The Trump administration has a twofold strategy for targeting the controversial Clean Water Rule (CWR), enacted during the Obama era: have the U.S. Environmental Protection Agency (EPA) initiate a rulemaking to rescind the rule first, then revise the definition of what constitutes Waters of the United States (WOTUS).
That strategy is spelled out in a letter EPA Administrator Scott Pruitt sent last week to officials in state and local government and with various water associations, whom Pruitt invited to contribute their “input and wisdom” at a meeting near the agency’s headquarters on Wednesday.
“Consulting with state and local government officials, or their respective national organizations, is a priority to both myself and President Trump,” Pruitt wrote in the letter, dated last Monday. “We believe this is an important step in the process prior to proposing regulations that may have implications on federalism as defined by the EPA’s policy for implementing the order.”
According to the letter, EPA is planning a two-step process over the CWR. It will first initiate a public rulemaking to rescind the rule and revert to laws governing water protection that were first enacted in 1986. The agency will then promulgate a revised definition of WOTUS, which defines what waterbodies deserve protection under the federal Clean Water Act.
The meeting is scheduled for 2-4 p.m. on Wednesday in a room at the William Jefferson Clinton East Building in Washington, DC. The building was formerly called the EPA East Building.

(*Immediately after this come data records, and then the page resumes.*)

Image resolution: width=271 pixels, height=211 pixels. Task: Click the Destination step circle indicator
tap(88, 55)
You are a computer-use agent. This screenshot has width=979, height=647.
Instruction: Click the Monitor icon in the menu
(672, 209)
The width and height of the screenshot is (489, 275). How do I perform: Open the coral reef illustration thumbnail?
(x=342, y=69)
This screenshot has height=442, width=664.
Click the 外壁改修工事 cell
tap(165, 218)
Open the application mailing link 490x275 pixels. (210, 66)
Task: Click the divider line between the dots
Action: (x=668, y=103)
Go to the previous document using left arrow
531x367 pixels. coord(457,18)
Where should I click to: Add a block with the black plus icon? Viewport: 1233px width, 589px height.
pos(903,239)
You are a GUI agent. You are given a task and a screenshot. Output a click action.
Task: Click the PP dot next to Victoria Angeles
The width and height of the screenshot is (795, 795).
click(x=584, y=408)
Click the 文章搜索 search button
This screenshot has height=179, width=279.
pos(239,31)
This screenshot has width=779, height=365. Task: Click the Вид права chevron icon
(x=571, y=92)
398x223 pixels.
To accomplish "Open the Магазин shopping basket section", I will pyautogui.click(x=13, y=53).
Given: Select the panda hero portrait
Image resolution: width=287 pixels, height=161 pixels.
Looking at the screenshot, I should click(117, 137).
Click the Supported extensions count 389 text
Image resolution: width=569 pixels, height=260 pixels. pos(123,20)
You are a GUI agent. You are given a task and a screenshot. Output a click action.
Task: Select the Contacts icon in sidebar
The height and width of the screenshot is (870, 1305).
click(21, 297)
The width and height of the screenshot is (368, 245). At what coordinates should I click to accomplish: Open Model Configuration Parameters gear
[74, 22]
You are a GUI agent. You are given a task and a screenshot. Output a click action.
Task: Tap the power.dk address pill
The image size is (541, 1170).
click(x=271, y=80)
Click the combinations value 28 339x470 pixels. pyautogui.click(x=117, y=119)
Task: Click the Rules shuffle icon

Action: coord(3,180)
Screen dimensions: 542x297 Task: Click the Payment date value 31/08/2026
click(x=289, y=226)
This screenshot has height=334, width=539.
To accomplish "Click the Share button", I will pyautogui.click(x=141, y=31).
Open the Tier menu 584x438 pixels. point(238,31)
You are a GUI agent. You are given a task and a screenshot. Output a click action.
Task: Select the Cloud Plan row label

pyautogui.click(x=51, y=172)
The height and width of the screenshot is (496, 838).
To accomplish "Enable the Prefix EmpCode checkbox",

“We greatly look forward to the opportunity to sit at the table with our state and local partners from across the country to discuss the rule and develop an approach to address this significant issue while keeping the states at the forefront of our mission,” Pruitt said.
EPA spokeswoman Liz Bowman told NGI’s Shale Dailyon Thursday that the agency invited several organizations to the meeting, including the National Governors Association, the National Conference of State Legislatures, the Council of State Governments, the National League of Cities, the U.S. Conference of Mayors, the National Association of Counties, the International City/County Management Association, the National Association of Towns and Townships, the County Executives of America, and the Environmental Council of States.
Bowman added that the National Association of Clean Water Agencies, the Association of Clean Water Administrators, and the Association of State Wetland Managers were also invited to participate.
The meeting follows President Trump’sexecutive order (EO) at the end of February calling for EPA and the U.S. Army Corps of Engineers (USACE) to review the CWR. EPA and USACE jointly promulgated the CWR and unveiled it in May 2015, but in October of that year the Sixth District Court issued a stay and blocked it from being implemented.
Although Trump’s EO did not repeal the CWR outright, it kicked off a review and rulemaking process expected to extend into 2018.
According to EPA, the proposed WOTUS definition would include all territorial seas, interstate waters and wetlands and all waters that are currently being used — or which were used in the past or which may be susceptible for use in interstate or foreign commerce — including all waters subject to the ebb and flow of the tide. It also includes certain impoundments, tributaries and adjacent waters, including wetlands.
Opponents of the rule worry that it is so broad that it could be used to include ditches and ruts in dirt roads that captured rainwater.
Shortly before his confirmation as EPA administrator, Pruitt vowed to quickly withdraw the CWR. Trump has also derided the rule as an example of federal regulatory overreach.